VIDASTRAL

XIX

The Sun

VITALITY

The Sun tarot card — child on white horse beneath a radiant sun with sunflowers, Rider-Waite-Smith deck

What the card shows

The Sun in the Rider-Waite-Smith deck shows a child riding a white horse beneath a great radiant sun, a banner held aloft, sunflowers blooming behind a low garden wall.

Upright vs reversed

UprightReversed
KeywordVITALITYCLOUDED JOY

Upright meaning

In the Rider-Waite-Smith tradition, The Sun is read as the card of full daylight — clarity, vitality, and the simple pleasure of being seen as one is. Waite framed the child as the figure of unguarded honesty, riding in plain view rather than hiding behind elaborate guard. Practitioners often read this card as a sign that the question is meeting open conditions: what was obscure is becoming visible, what was strained is finding ease, and the work now is to receive what is on offer rather than to keep producing it.

The banner, the sunflowers, and the open garden wall are associated in modern RWS commentary with the unmistakable, undivided quality of the moment — a sufficiency that does not need to argue for itself. The card's correspondence is the Sun, the source itself rather than a derived light. As an upright card, The Sun is most often interpreted as the counsel to come into the open, to allow plain enjoyment, and to recognize that the question's complexity has, at least for this stretch, given way to something simpler.

Reversed meaning

Reversed, The Sun is traditionally read as the dimming of that brightness rather than its absence: clarity that is being avoided, joy that has been treated as a problem to solve, or — at the other extreme — an externally bright presentation that the reader does not feel from inside. Waite associated the reversal with a clouded sun; many modern practitioners read it as a prompt to examine where the simpler good thing is being declined, complicated, or hidden.

In a reading

In a situation position, The Sun is often read as naming a setting that is more open and well-lit than it may have appeared. In an action position, it is interpreted as a call to be plain, to enjoy what is good, and to let the question be answered in daylight.
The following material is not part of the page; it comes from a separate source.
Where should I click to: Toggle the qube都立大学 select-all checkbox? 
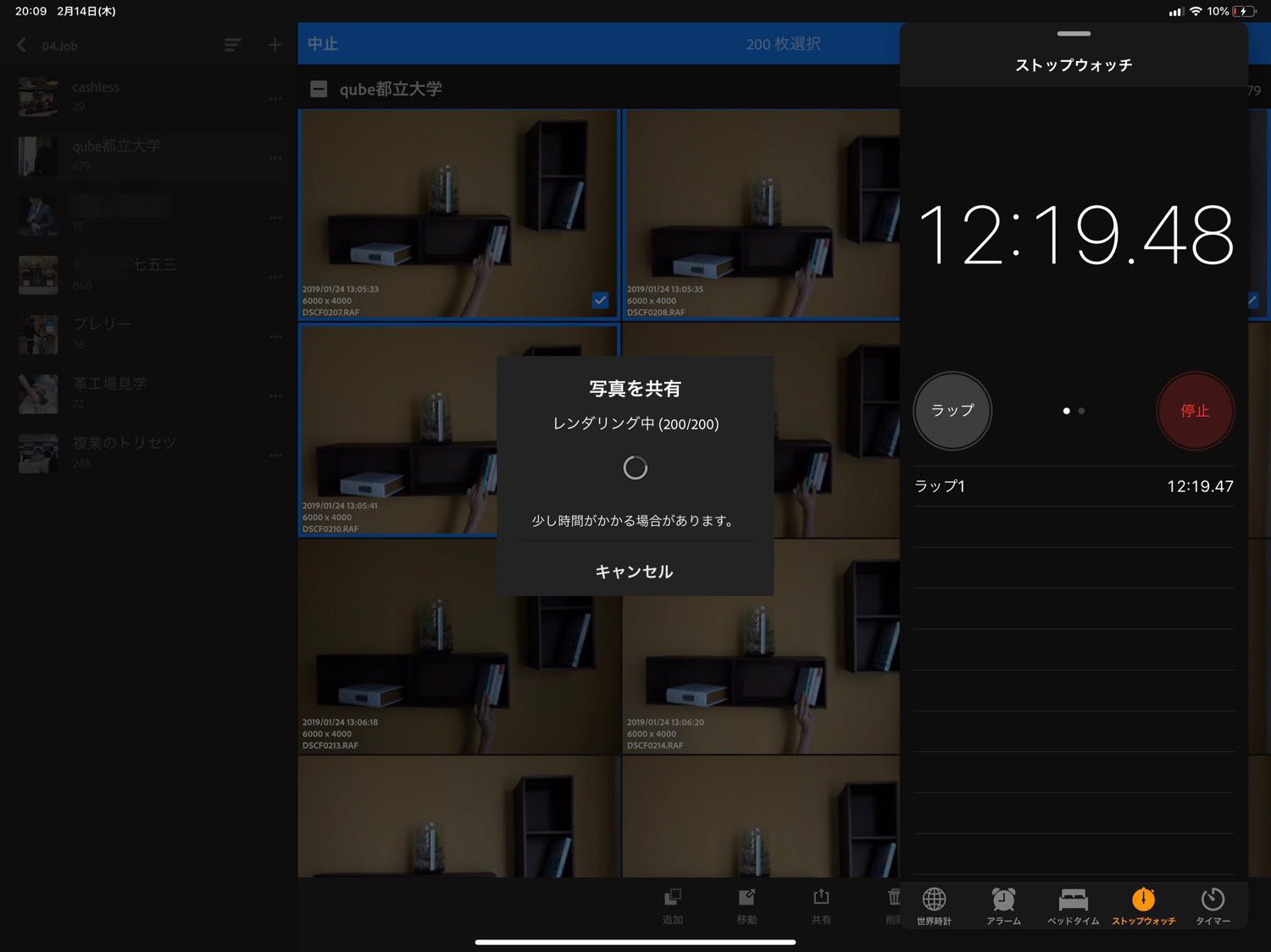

In an outcome position, the card is commonly read as a result of clarity, ease, and visible success.

In combination

The Sun and The Star together form one of the most luminous pairings in the Major Arcana — hope meeting joy, orientation toward renewal meeting full flourishing. The tradition tends to read this combination as one of genuine positive momentum. The Sun with The World names the great pairing of completion and abundance: the fullness of achievement alongside the sense of wholeness the cycle has produced. When The Sun appears with The Moon, the tradition reads the classical night-to-day sequence: the uncertain, interior passage completed, and the full light of clarity and joy now available.
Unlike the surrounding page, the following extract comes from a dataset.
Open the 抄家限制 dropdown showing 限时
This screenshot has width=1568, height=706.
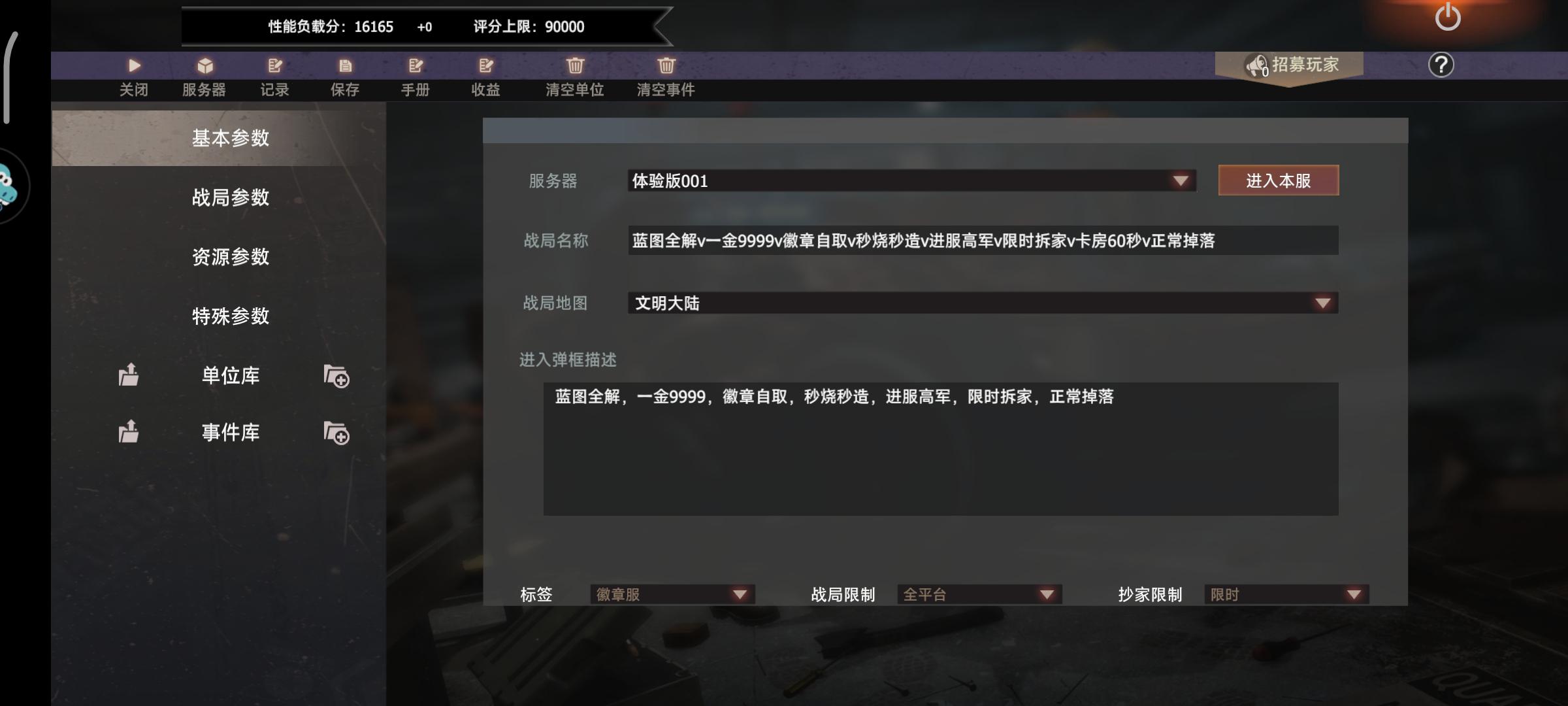tap(1286, 594)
Frequently asked questions

What does The Sun mean in a love reading?
In a love reading, The Sun is among the most straightforwardly positive cards in the Major Arcana — it names joy, warmth, and the kind of mutual delight that characterizes relationships when they are thriving. The tradition reads it as genuine positive energy rather than wishful thinking. For someone in a relationship, it often names a period of real connection and happiness. For someone seeking one, it is frequently read as a sign that the conditions for that connection are present and well-lit.
What does The Sun mean in a career reading?
In a career reading, The Sun names a period of clarity, success, and genuine satisfaction with one's professional direction. The tradition reads it as one of the most unambiguously positive cards that can appear in a career position — real achievement, recognition, or the experience of working in alignment with one's actual capacities and values. Unlike The Star, which names orientation toward renewal, The Sun names the flourishing itself.
What does The Sun reversed mean?
Reversed, The Sun is traditionally read as the joy of the upright card clouded or delayed — not absent, but obstructed. The tradition rarely reads The Sun reversed as disaster; it reads it as the sun behind clouds, the positive energy present but not fully accessible. Modern practitioners often read it as a prompt to examine what is blocking the reader's experience of joy or recognition — the obstacle rather than the absence of what the upright card names.

These notes follow the Rider-Waite-Smith tradition. They describe what the card is associated with — not predictions about your life.